He and his lab at UCLA appear in the news almost daily, thanks to Barry Bonds, Floyd Landis, and a crew of athletes who stand accused of cheating the system by using performance enhancing drugs. He is vilified by fans who believe their favorite athlete is picked on; he is honored by those who want to clean up sports. He is an endocrinologist by training, and a sleuth by necessity. He is Don Catlin, proprietor of the UCLA anti-doping lab in LA. Story here at NBC.
Chemist Don Catlin has taken down hundreds of cheating athletes since he started testing their urine for drugs during the 1984 Summer Olympics here.
Catlin played a key role in the mystery still unfolding known as BALCO.
His discovery of THG, a mysterious steroid specifically designed to evade detection, was largely behind the biggest sports doping probe in the country's history. That ongoing federal investigation - dubbed BALCO after the now-infamous Northern California lab at the center of the probe - has tainted the reputations of elite athletes from baseball sluggers Barry Bonds and Jason Giambi to track star Marion Jones, though none has been charged with a crime.
"Dr. Catlin's expertise in performance-enhancing substances and drugs has been an integral component in the BALCO investigation and prosecution,'' says U.S. Attorney Kevin Ryan, who heads the inquiry. "He is a world-renowned expert in the field of doping in sports.''
Catlin works in urine, and blood, and doubters. Ask Victor Conte.

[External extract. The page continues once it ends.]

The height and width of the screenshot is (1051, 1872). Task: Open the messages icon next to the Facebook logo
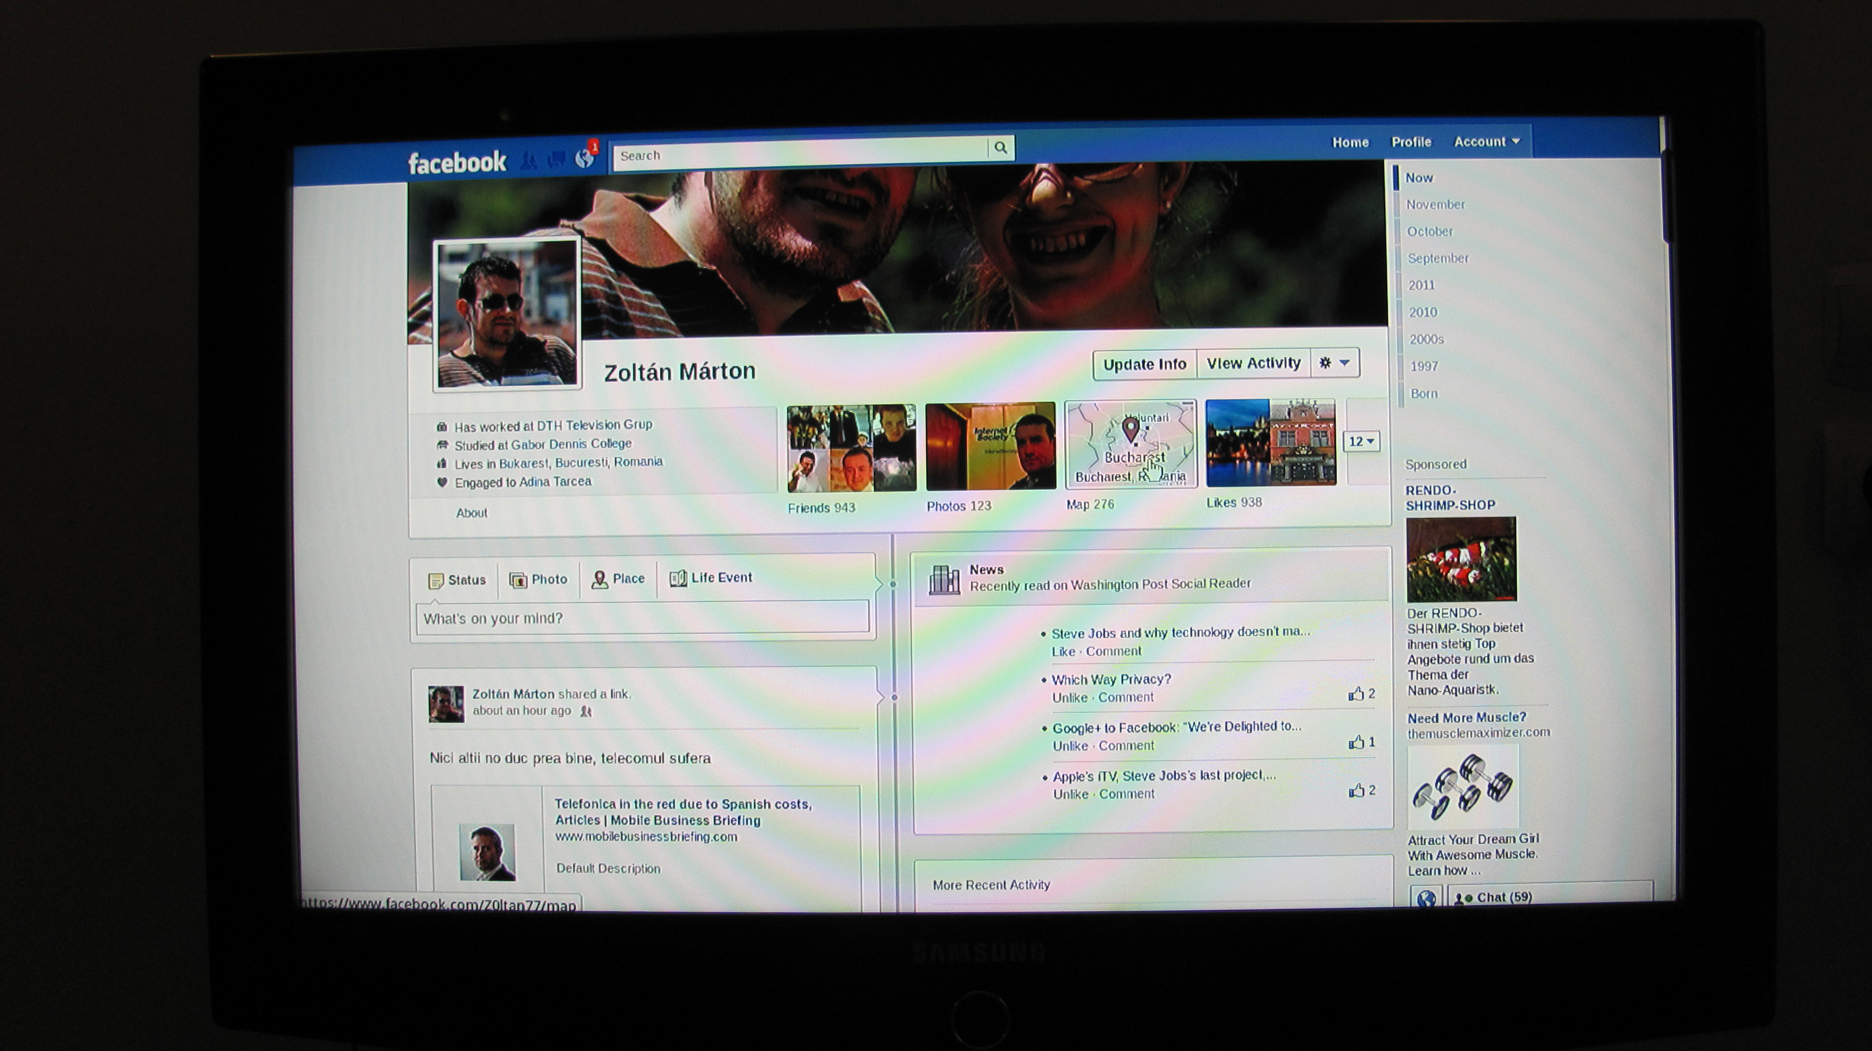click(x=557, y=159)
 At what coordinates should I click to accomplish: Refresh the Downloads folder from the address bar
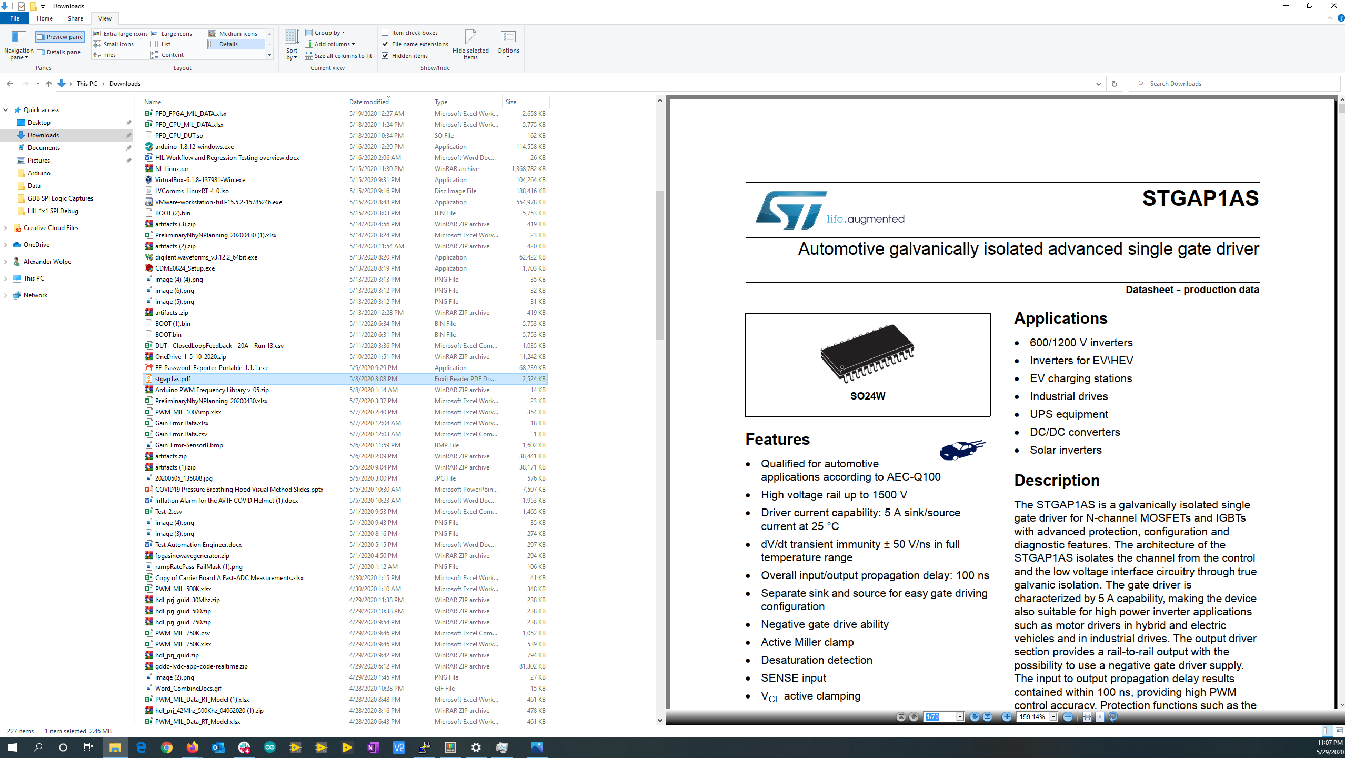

Victor Conte, who founded the Bay Area Laboratory Co-Operative, or BALCO, and served four months in prison last year for distributing steroids, says Catlin is fighting a losing battle.
"Dr. Catlin knows full well that doping in sport is a cat-and-mouse game, and that the mice continue to be ahead of the cats,'' says Conte, whose lab distributed THG to elite athletes. "There are several performance-enhancing drugs that athletes are using which remain undetectable.''
Ah, but Dr. Catlin is a clever combatant in this war.
Even the mild-mannered Catlin concedes his side is usually a step behind cheating athletes, who often have the means to buy the newest and hardest-to-identify drugs.
"You have to test for a couple of thousand steroids to stay ahead of the game,'' says the 68-year-old Catlin. "If we don't know what to look for, we aren't going to find it.''
But he doesn't concede defeat.
"We have a bunch of secret weapons,'' he says, declining to elaborate. "There is a game to this - why give anything away?''
Interesting reading for those who enjoy a good forensic mystery.